Why universal ethics?
For
centuries mankind has been perfecting systems of individual ethics because “Man is the
measure of all things” said Protagoras. However in recent years the
individual has lost many of his prerogatives to national and
international institutions in which individual responsibility has been
diluted.
Most existing ethical systems have been developed to help humans
survive, reproduce, fulfill themselves and live together. International
institutions are not designed to reproduce. They are designed to
produce one form or another of “common good” for our societies. Their
survival should therefore depend on their ability to produce the common
good for which they were established. When it comes to survival,
reproduction and the fulfillment of one’s self, a subjective,
self-referring ethics is adequate: this explains the appearance of
concepts such as “freedom of conscience”. But when the issue is living
together and promoting one form or another of “common good”, then
ethics must be truly objective, i.e. based on impartial foundations
which can be verified anytime, anywhere.
A new ethics will not protect us from scammers; they will always be
around. It is our role and that of the authorities to implement
protective legislation and systems. But the problem lies elsewhere. A
good con artist like Bernard Madoff caused damages amounting to several
billion dollars, while recent stock market losses – to say nothing of
the job losses, the looting of resources and the tremendous rise in
inequalities and other imbalances – caused by institutional
misconceptions have proven a thousand fold more significant. It is
therefore at the level of national and international institutions that
problems are most acute. While medicine has a long and well established
ethical tradition at the heart of its thinking, neither the economy nor
the finance, or politics have made ethics a cornerstone of their
programs; their references are mostly ideological and ideologies are
fragile. We have seen the collapse oof communism and now we are observing
neoliberalism bending under the weight of its own excesses.

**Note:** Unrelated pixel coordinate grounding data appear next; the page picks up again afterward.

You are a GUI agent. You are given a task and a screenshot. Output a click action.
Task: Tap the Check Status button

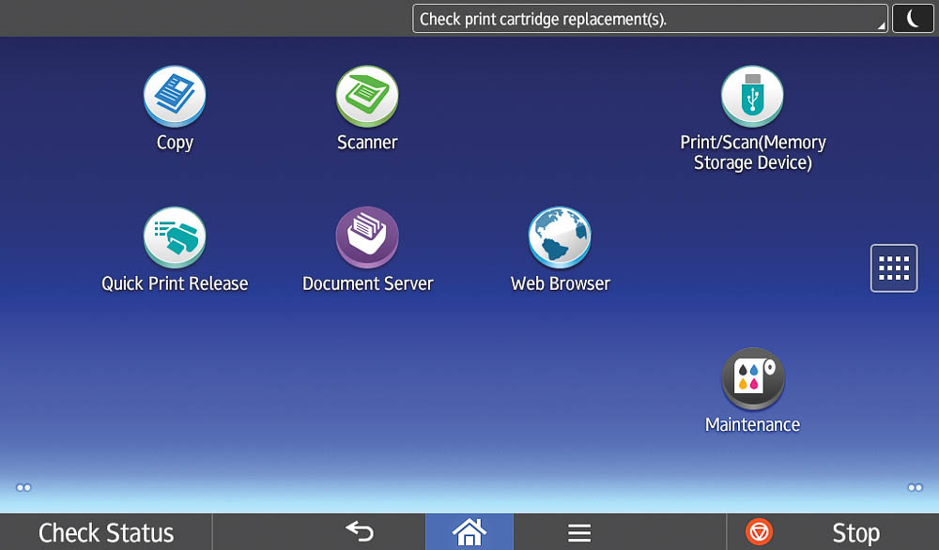tap(106, 532)
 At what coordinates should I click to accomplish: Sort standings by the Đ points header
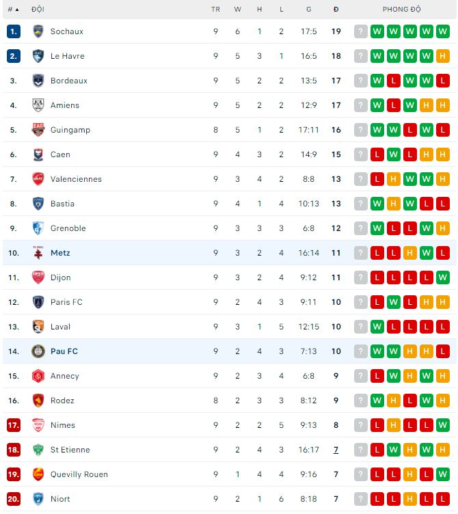[x=336, y=10]
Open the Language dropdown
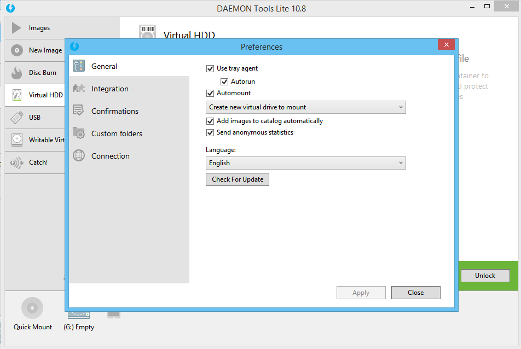Screen dimensions: 521x349 click(x=305, y=163)
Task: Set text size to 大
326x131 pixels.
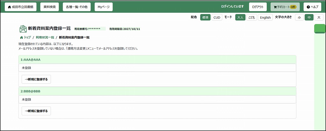Action: click(319, 17)
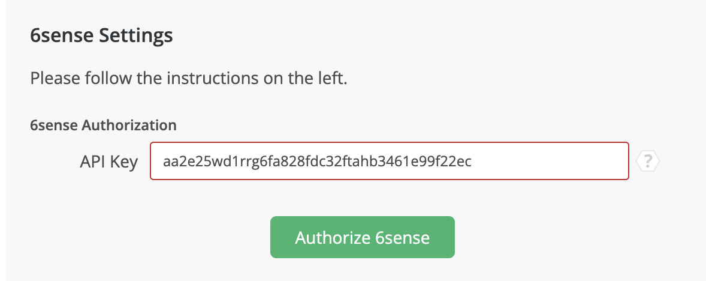Click the 'instructions on the left' sentence
The image size is (706, 281).
tap(257, 78)
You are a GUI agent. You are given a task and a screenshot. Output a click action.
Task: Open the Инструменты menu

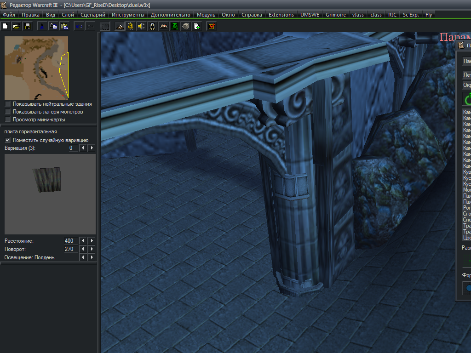coord(128,15)
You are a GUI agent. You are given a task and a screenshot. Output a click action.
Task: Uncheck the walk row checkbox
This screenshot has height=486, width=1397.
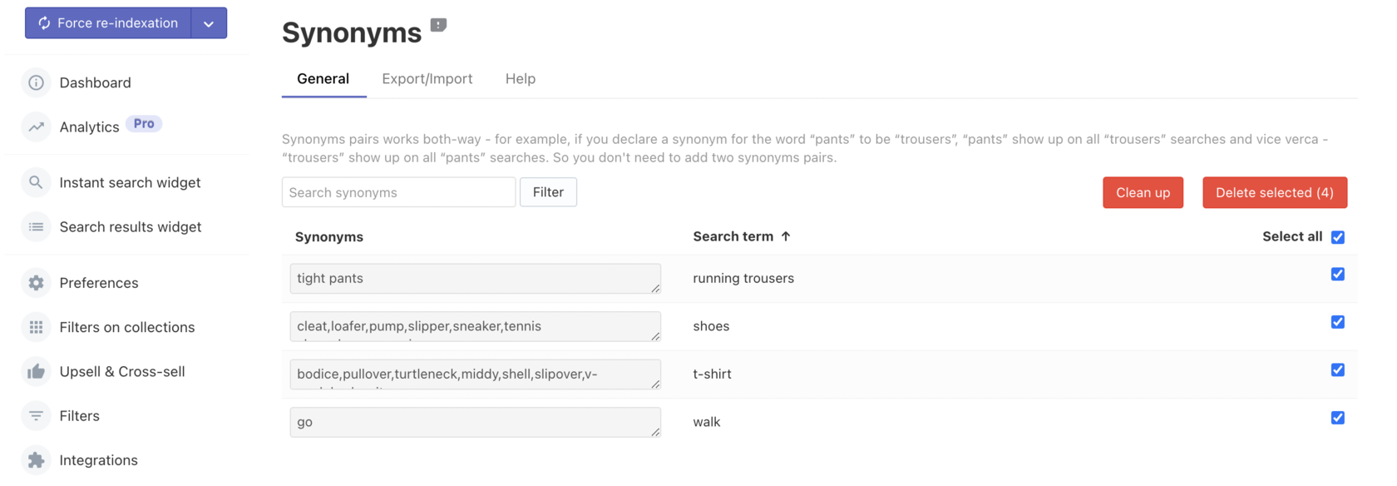[x=1337, y=418]
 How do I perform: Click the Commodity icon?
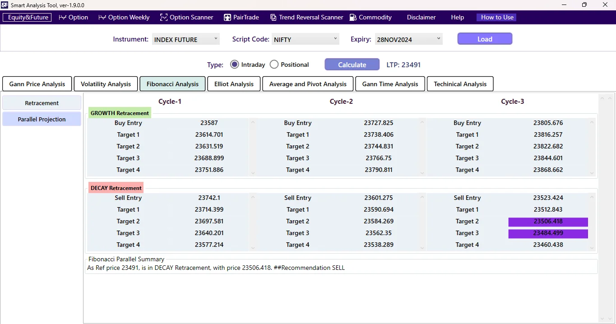[352, 17]
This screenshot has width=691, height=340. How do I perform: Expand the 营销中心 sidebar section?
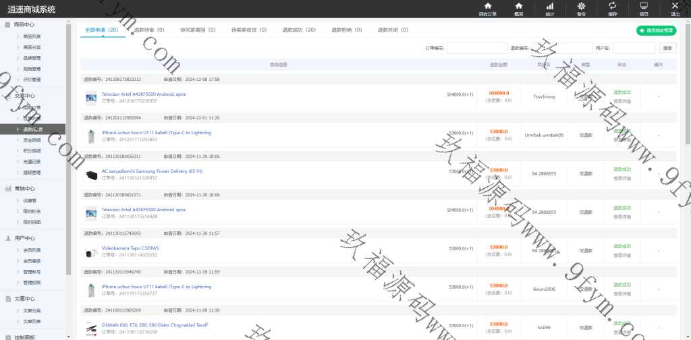point(24,188)
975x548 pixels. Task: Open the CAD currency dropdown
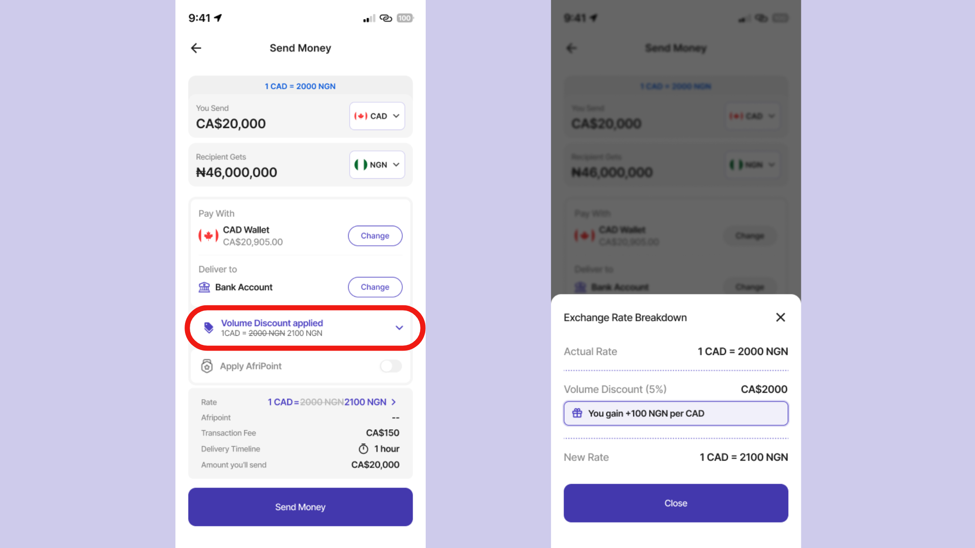click(x=377, y=116)
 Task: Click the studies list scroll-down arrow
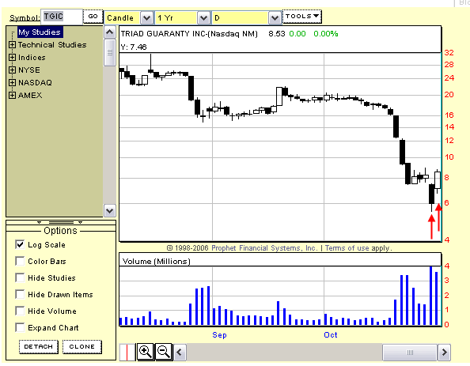[x=110, y=210]
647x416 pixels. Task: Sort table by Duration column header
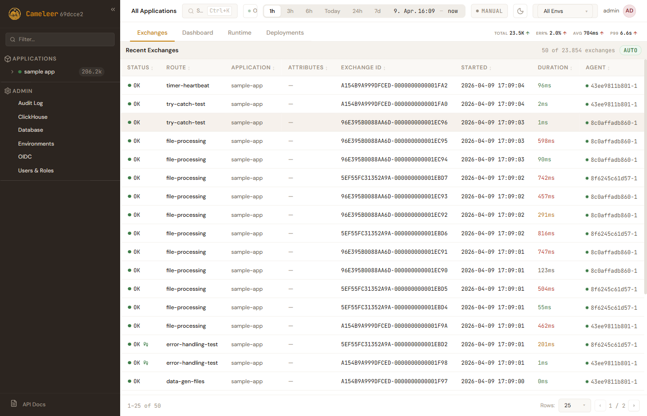pyautogui.click(x=553, y=67)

When new technological challenges appeared doctors, biologists,
geneticists and philosophers have established bioethics to guide their
actions. With the advent of financial mathematics neither Governments,
nor bankers or the quantitative analysts have elevated their thinking
to the level
of ethics. Most were trapped in a deterministic vision of the world
where the individual and its self-centeredness is King and where
natural selection favors the strong over the weak. With this vision the
strong did not need ethics. Ethics was good for the weak. However,
privileges are sometimes overthrown and the strong are brought low when
they
encounter stronger than them. Then they spontaneously demand more
fairness, better justice!
We should be able to offer these institutions a simple and flexible
framework to guide their activities towards the common good.
An objective, universal ethics would allow legislators and other
regulators to look at certain fundamental principles before enacting
laws and regulations. It would also allow citizens to keep an eye on
these institutions by providing simple but reliable benchmarks.
Let us consider, for example, the World Trade Organization, which has
no ethical charter and whose the decisions have affected the lives
of billions of people. How could the 154 negotiators agree on a common
referential system if each one had proposed its own ethical vision?
Which one could have been chosen? Faced with such an abundance of
proposals, it was impossible to settle on one choice, and negotiators
were content with bargaining, i.e. negotiating the resolution of the
many problems of the time: market access, subsidies, competition,
conflict resolution, etc. Each negotiator referred to its own ethics
and we can see that, in this specific case, “Too many ethics kill
Ethics!”
After over a decade of globalization, the WTO still has no consistent,
reliable code of ethics to govern its negotiations. Admittedly, it
claims certain principles as its own, such as embracing transparency
and non-discrimination between domestic production and imports,
prohibiting dumping, and restrictive measures on trade and regulatory
subsidies. Unfortunately these principles are not enough to constitute
a dependable ethical system.
In the financial world, where the need for new regulations has become
imperative, promoting the values which were violated is not sufficient;
we must also discover core values, and fight against those myths which
persist even today, such as “let it be: the market is fair, it
will fix all of this for you”, or “Companies have no other social
responsibility than maximizing their profits.”
The consequences of this moral void are obvious: commercial and
financial imbalances, rising inequalities, the loss of solidarity,
unfair trade and irresponsibility all reflect the errors of commercial,
financial and economic theories. Given the magnitude of the problems
our societies face now, both critics and proposals arise from all
sides, and confusion reigns. Some offer technical solutions, others
turn philosophy or religion for answers, while others still seek whom
to blame and are paralyzed.
So what can we do if we wish to do some good? From my point of view,
the first step is establishing a reliable referential system.